On the Convergence of Decentralized Adaptive Gradient Methods
This work addresses communication efficiency for distributed machine learning, particularly on mobile devices, but is incremental as it builds on existing adaptive methods.
The paper tackles the problem of high communication costs in distributed training by introducing a novel framework that converts existing adaptive gradient methods into decentralized counterparts, proving convergence under specific conditions and demonstrating benefits with AMSGrad.
Adaptive gradient methods including Adam, AdaGrad, and their variants have been very successful for training deep learning models, such as neural networks. Meanwhile, given the need for distributed computing, distributed optimization algorithms are rapidly becoming a focal point. With the growth of computing power and the need for using machine learning models on mobile devices, the communication cost of distributed training algorithms needs careful consideration.
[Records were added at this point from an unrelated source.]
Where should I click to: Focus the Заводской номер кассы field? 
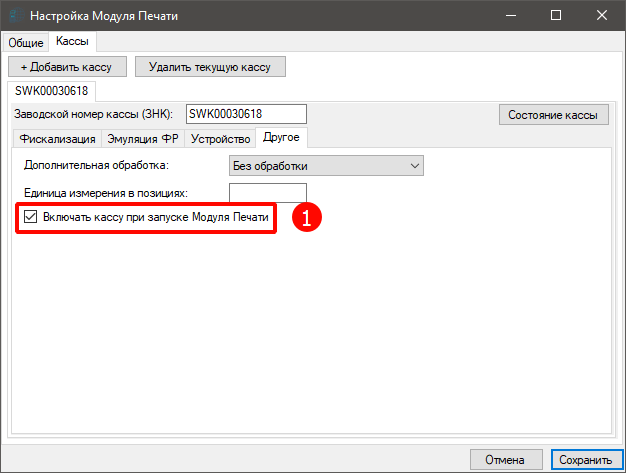click(230, 114)
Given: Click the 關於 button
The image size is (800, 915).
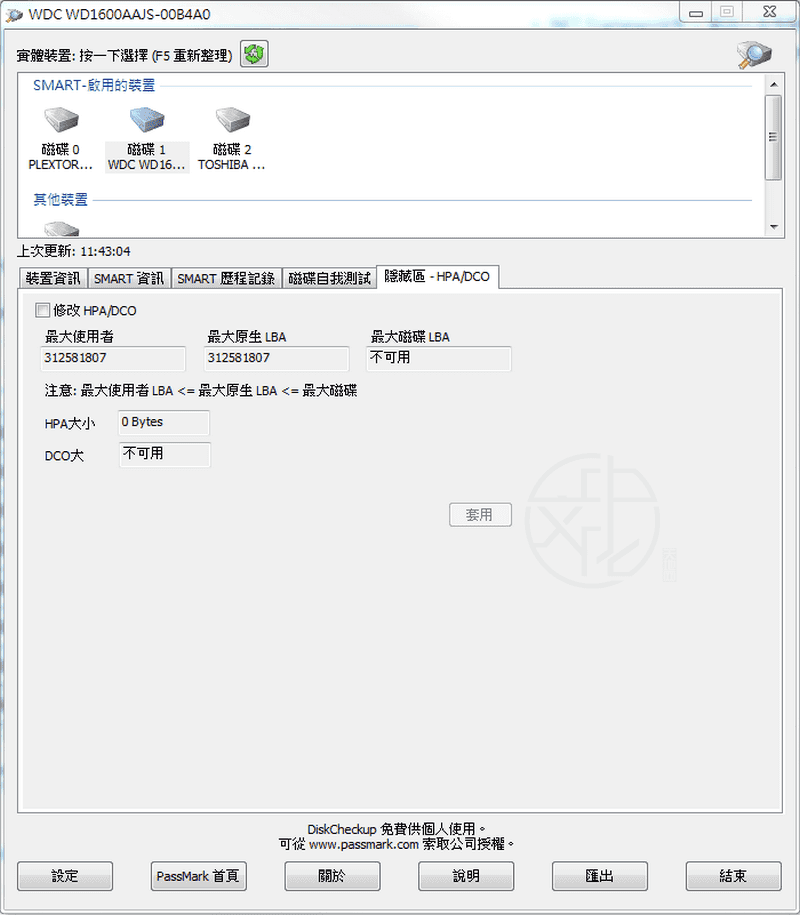Looking at the screenshot, I should [x=332, y=876].
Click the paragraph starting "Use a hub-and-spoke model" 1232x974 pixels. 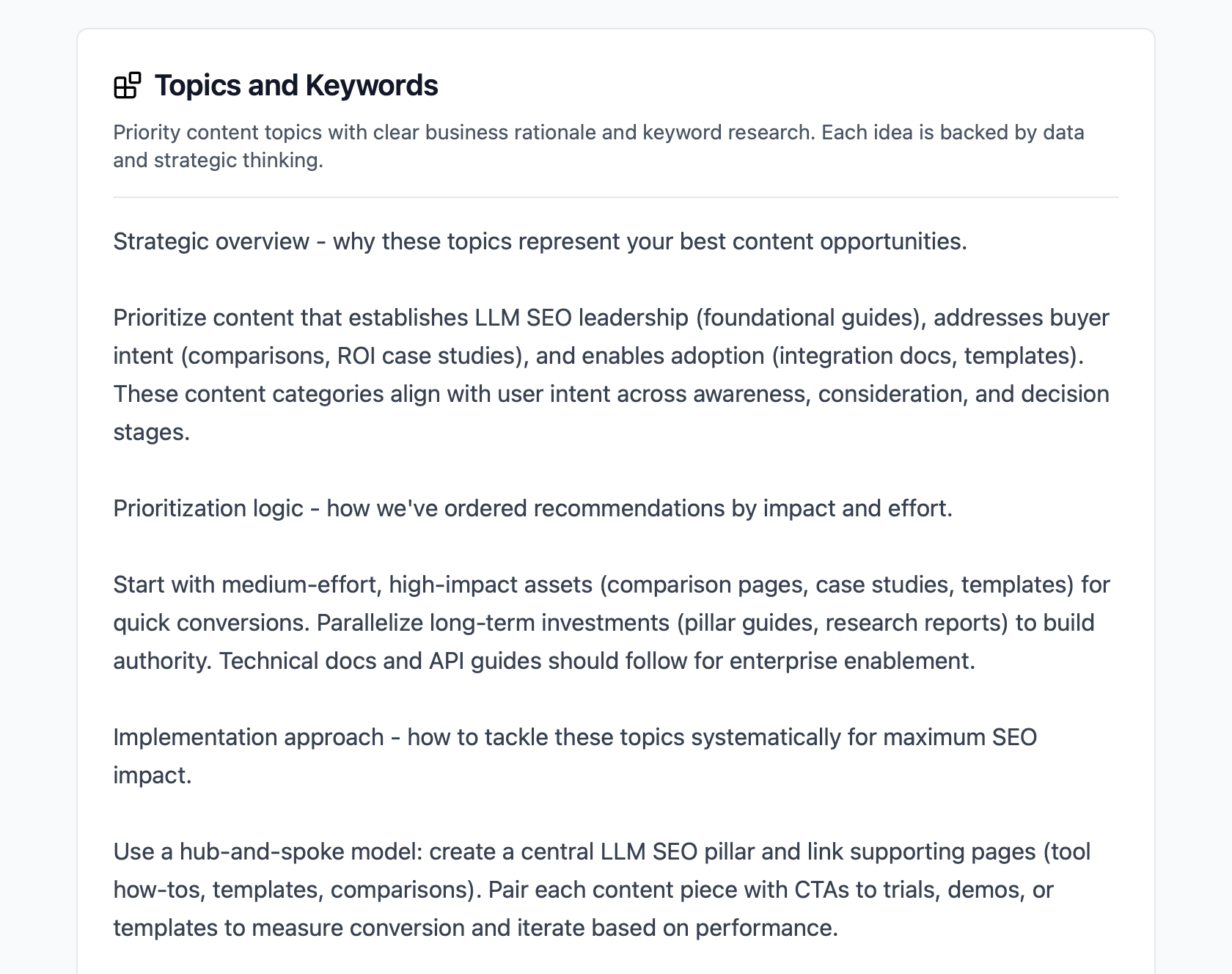pos(601,890)
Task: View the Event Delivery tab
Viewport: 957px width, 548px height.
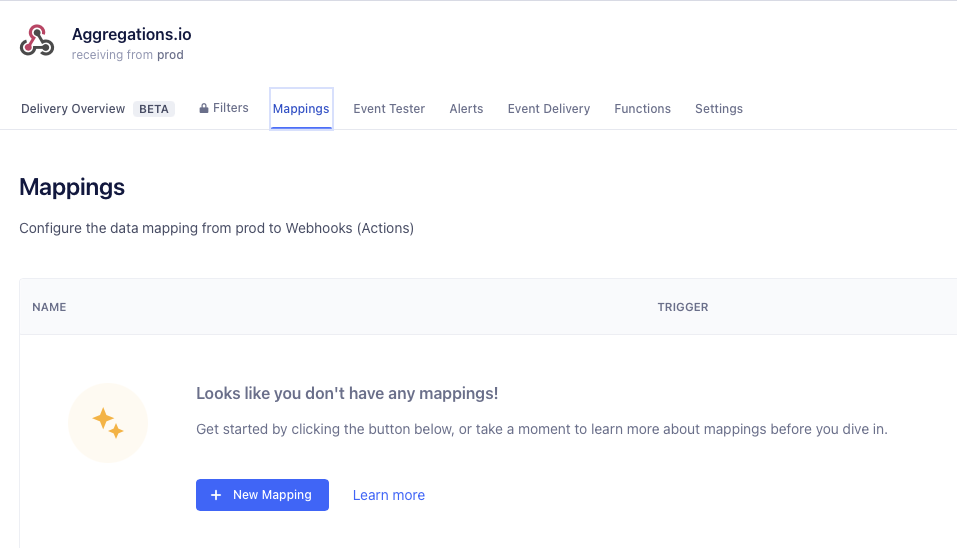Action: [549, 109]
In this paper, we introduce novel convergent decentralized adaptive gradient methods and rigorously incorporate adaptive gradient methods into decentralized training procedures. Specifically, we propose a general algorithmic framework that can convert existing adaptive gradient methods to their decentralized counterparts. In addition, we thoroughly analyze the convergence behavior of the proposed algorithmic framework and show that if a given adaptive gradient method converges, under some specific conditions, then its decentralized counterpart is also convergent. We illustrate the benefit of our generic decentralized framework on a prototype method, i.e., AMSGrad, both theoretically and numerically.